I found myself precisely in this boat as I wanted to monitor the file activity of a Postfix instance running under Solaris. In Solaris, strace's equivalent is truss. After not too long here is the solution I devised:

lsof |
grep TCP |
grep smtpd |
awk '{print $2}' |
sort |
uniq |
perl -lane ' system("/usr/X/bin/xterm \"-sb\" \"-sl\" \"1000\" \"-e\" \"/usr/bin/truss\" \"-p\" \"$_\" &") '

lsof is a tool that will list all open file handles on the operating system, including network file handles. I specifically was looking for processes that had TCP/IP network connections (first filter). Then I looked for smtpd which is the name by which Postfix is listed in the process table (second filter). After which I used awk to pluck all the Postfix process ids which are in the second column of lsof's output (third filter). I sorted these (fourth filter) and removed any duplicates (fifth filter). Finally, this list of process ids was fed into a PERL one liner (sixth filter) that spawns xterms with the -e option. This option launches an application inside of an xterm, in this case truss.

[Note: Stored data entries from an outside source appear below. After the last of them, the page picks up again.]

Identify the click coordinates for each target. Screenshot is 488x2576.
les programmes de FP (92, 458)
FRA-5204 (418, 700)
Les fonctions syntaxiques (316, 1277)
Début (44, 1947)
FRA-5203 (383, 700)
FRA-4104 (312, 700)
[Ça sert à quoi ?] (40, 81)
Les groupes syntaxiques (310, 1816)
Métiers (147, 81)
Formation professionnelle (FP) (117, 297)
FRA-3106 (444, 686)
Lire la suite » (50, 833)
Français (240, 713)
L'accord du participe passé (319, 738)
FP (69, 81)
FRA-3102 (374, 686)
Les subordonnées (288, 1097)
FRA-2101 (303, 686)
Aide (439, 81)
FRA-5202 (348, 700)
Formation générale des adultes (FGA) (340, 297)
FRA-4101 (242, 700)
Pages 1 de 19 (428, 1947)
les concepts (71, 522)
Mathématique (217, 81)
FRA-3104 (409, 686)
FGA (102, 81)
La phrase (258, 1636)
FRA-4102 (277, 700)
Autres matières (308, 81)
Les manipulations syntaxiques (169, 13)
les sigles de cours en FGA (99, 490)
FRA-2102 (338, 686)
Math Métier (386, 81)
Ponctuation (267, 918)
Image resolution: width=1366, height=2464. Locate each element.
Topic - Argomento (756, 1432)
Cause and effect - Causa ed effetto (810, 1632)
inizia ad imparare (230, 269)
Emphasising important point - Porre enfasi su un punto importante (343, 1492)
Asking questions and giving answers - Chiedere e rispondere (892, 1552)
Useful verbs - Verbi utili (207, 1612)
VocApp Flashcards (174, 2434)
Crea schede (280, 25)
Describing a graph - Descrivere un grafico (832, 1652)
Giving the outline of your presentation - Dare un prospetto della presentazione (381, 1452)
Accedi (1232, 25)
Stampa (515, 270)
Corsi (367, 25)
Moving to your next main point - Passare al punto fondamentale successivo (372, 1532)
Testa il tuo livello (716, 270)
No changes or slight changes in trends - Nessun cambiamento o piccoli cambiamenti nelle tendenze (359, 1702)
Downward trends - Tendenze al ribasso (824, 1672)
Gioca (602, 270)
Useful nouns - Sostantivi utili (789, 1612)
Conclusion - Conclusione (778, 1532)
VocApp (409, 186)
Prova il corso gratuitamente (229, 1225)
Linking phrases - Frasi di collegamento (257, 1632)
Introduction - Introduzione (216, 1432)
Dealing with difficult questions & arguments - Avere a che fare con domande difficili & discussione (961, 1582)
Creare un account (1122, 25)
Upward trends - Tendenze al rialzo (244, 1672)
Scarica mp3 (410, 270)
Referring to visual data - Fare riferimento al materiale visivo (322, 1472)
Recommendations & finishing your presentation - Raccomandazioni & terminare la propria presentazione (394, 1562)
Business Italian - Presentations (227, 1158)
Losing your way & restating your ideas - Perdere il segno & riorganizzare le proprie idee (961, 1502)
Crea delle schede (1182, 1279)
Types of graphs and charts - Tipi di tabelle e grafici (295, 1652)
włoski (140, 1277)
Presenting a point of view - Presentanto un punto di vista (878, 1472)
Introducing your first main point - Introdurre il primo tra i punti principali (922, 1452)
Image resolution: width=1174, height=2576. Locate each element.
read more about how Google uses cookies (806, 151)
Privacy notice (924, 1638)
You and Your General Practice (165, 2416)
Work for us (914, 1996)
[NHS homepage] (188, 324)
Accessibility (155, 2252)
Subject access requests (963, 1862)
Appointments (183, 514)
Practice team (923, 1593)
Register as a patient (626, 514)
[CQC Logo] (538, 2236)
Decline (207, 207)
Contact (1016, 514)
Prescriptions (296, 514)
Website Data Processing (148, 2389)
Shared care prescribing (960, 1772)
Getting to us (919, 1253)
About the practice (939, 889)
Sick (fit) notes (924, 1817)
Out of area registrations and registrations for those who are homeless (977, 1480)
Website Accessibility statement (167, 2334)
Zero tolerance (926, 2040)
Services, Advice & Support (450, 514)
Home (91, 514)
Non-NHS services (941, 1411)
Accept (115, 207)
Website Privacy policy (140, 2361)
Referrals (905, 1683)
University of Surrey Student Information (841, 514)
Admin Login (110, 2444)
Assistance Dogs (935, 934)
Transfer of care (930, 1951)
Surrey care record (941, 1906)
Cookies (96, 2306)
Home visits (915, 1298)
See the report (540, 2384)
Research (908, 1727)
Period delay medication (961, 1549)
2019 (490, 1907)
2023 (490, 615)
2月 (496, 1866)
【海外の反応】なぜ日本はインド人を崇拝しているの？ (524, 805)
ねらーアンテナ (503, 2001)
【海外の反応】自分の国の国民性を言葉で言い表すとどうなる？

Employing Cygwin's X Server port on my Windows XP desktop, an xterm appeared for each Postfix process running under Solaris (see image above), with truss showing me all the system calls for each of them in real time. Outside of the fact that this approach yields information that is readily consumable for spur of the moment diagnostics, another advantage is that when a process terminates, the corresponding xterm housing truss monitoring that process disappears off the desktop. Which is good visual feedback for taking action depending on the context of the situation.

For PERL to correctly interpret my intentions, I had to escape the double quotes. Furthermore when xterm is launched in this fashion, double quotes are necessary to delimit the command line arguments. So the sample code is harder to read than if one were to interactively fire off an xterm interactively against each and every process like so:

xterm -sb -sl 1000 -e truss -p process_id_in_question

This statement says to fire up truss inside of an xterm against the process id specified after the -p argument with a scroll bar (-sb) and with a 1000 line scroll back buffer (-sl 1000).

Canonically, child processes of forking servers are ephemeral. That is, a child process on a forking server will handle a given number of requests and then terminate. This design philosophy insures that one child cannot live long enough to consume all available system resources, either by accident or malice (serving as a proxy for Denial of Service attacks).

Therefore coming up with a script that hard codes process ids is pointless as their number and ids will always vary over time. Whereas this technique fetches process ids on the fly and couples this with the ability of an xterm to house an application (truss in this case), the end result being an ad hoc GUI for stracing/trussing a forking server.

1 comment:

Coffee Addict said...

The image is unreadable, which is too bad. Could it be larger?